-- DOCUMENT EXCERPT --
[Start of Attachment]
Quality, autonomy and collegial support drive physician satisfaction

Want happy physicians? Make sure they feel supported in providing high-quality care. This was a key message from a recent RAND Corporation study exploring factors that affect physician satisfaction.

"Many things affect physician professional satisfaction, but a common theme is that physicians describe feeling stressed and unhappy when they see barriers preventing them from providing quality care," Mark Friedberg, M.D., the study's lead author and a natural scientist at RAND, a nonprofit research organization, said in an announcement. "If their perceptions about quality are correct, then solving these problems will be good for both patients and physicians."

According to surveys and interviews with physicians and administrators from 30 physician practices in six states, physicians are more satisfied in practices that give them greater autonomy in structuring clinical activities and high control over the pace and content of patient care.

Researchers say that physicians reported more satisfaction when their practices gave them more autonomy in structuring clinical activities, as well as more control over the pace and content of patient care. It stands to reason, then, that clinicians in physician-owned practices or partnerships reported higher satisfaction than doctors in hospital- or corporation-owned offices.

Other detractors from physician satisfaction included the following:

  • Excessive productivity quotas and limits on time spent with each patient
  • The time and resource burden of an overwhelming number of compliance rules and regulations
  • Electronic health records with poor usability, such as those requiring cumbersome data entry that compromised both interactions with patients and the quality of clinical documentation

Another driver of physician happiness, however, was a perception of collegiality, fairness and respect within a practice.
[End of Attachment]
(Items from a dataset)
[Start of Attachment]
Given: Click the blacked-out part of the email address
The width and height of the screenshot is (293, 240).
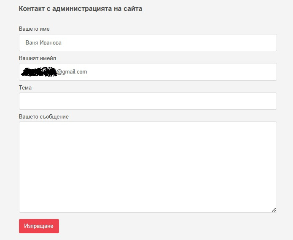Looking at the screenshot, I should [38, 72].
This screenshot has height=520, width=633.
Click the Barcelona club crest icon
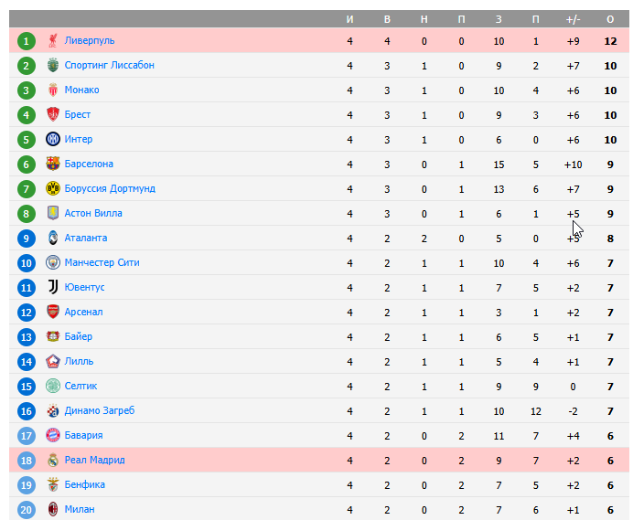point(53,164)
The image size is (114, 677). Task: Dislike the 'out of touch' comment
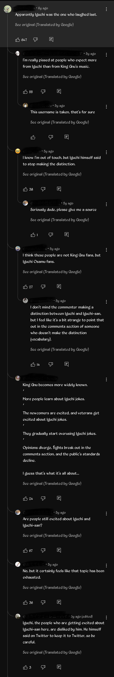[x=43, y=189]
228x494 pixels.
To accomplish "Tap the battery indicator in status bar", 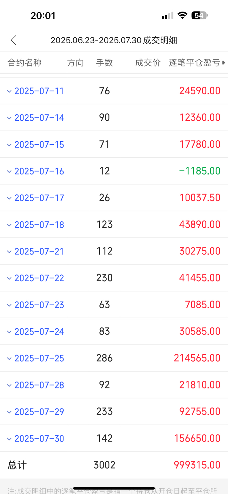I will point(200,15).
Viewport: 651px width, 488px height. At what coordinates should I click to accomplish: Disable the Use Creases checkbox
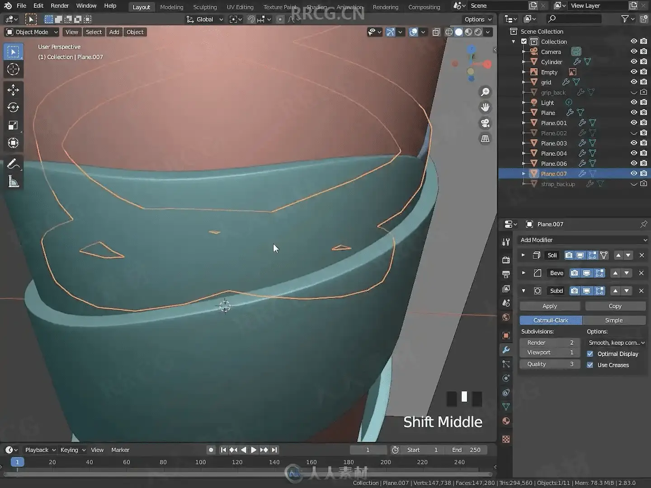click(590, 365)
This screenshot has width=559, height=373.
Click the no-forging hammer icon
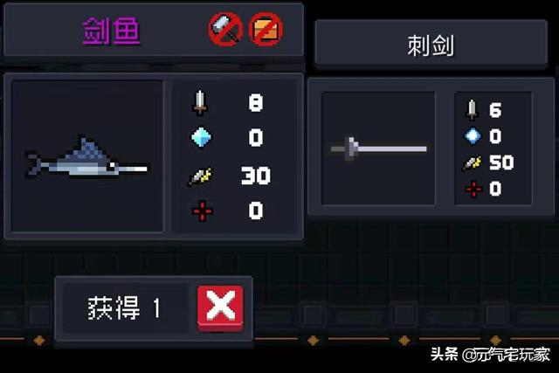(x=225, y=29)
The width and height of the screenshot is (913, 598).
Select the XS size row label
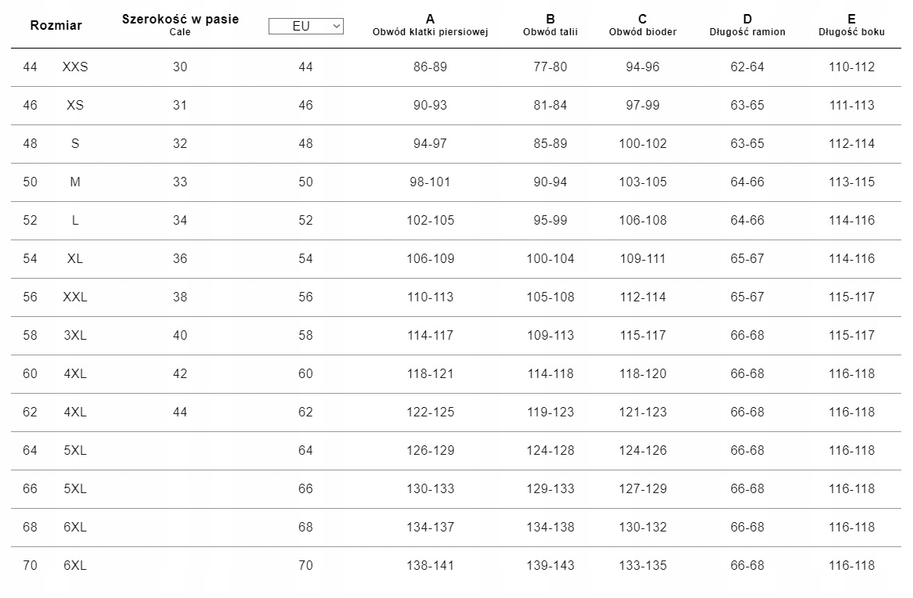point(75,106)

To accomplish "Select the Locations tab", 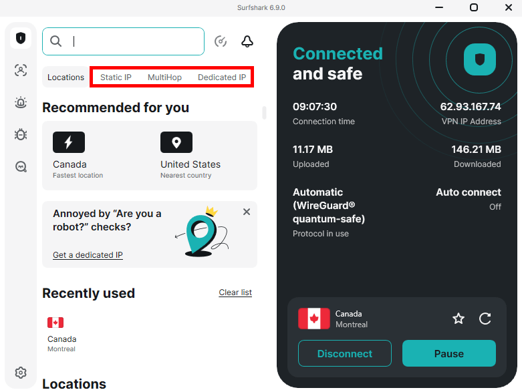I will tap(66, 77).
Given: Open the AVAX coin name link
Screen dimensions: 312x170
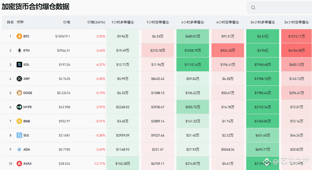Looking at the screenshot, I should tap(27, 164).
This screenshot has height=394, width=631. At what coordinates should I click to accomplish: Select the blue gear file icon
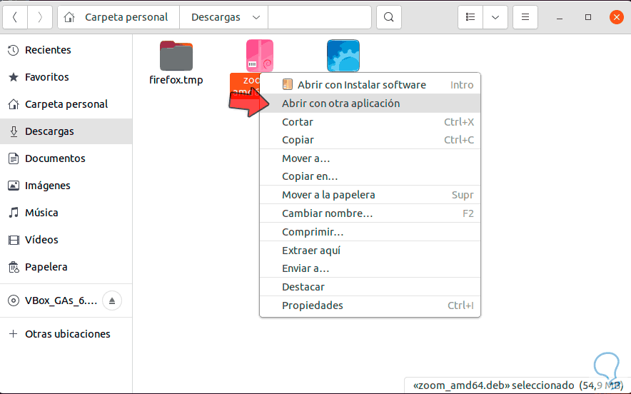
[End of Attachment]
-- TASK PROMPT --
For each statement below, say yes or no depending on whether it agrees with the physician satisfaction article above, and quote the words from the article that decide it.
1. The study drew on surveys and interviews from 30 physician practices in six states.
2. Doctors in hospital- or corporation-owned offices reported higher satisfaction than those in physician-owned practices.
3. Poorly usable electronic health records are listed as something that detracts from physician satisfaction.

-- WRITTEN RESPONSE --
1. Yes: "According to surveys and interviews with physicians and administrators from 30 physician practices in six states"
2. No: "clinicians in physician-owned practices or partnerships reported higher satisfaction than doctors in hospital- or corporation-owned offices"
3. Yes: "Electronic health records with poor usability, such as those requiring cumbersome data entry that compromised both interactions with patients and the quality of clinical documentation"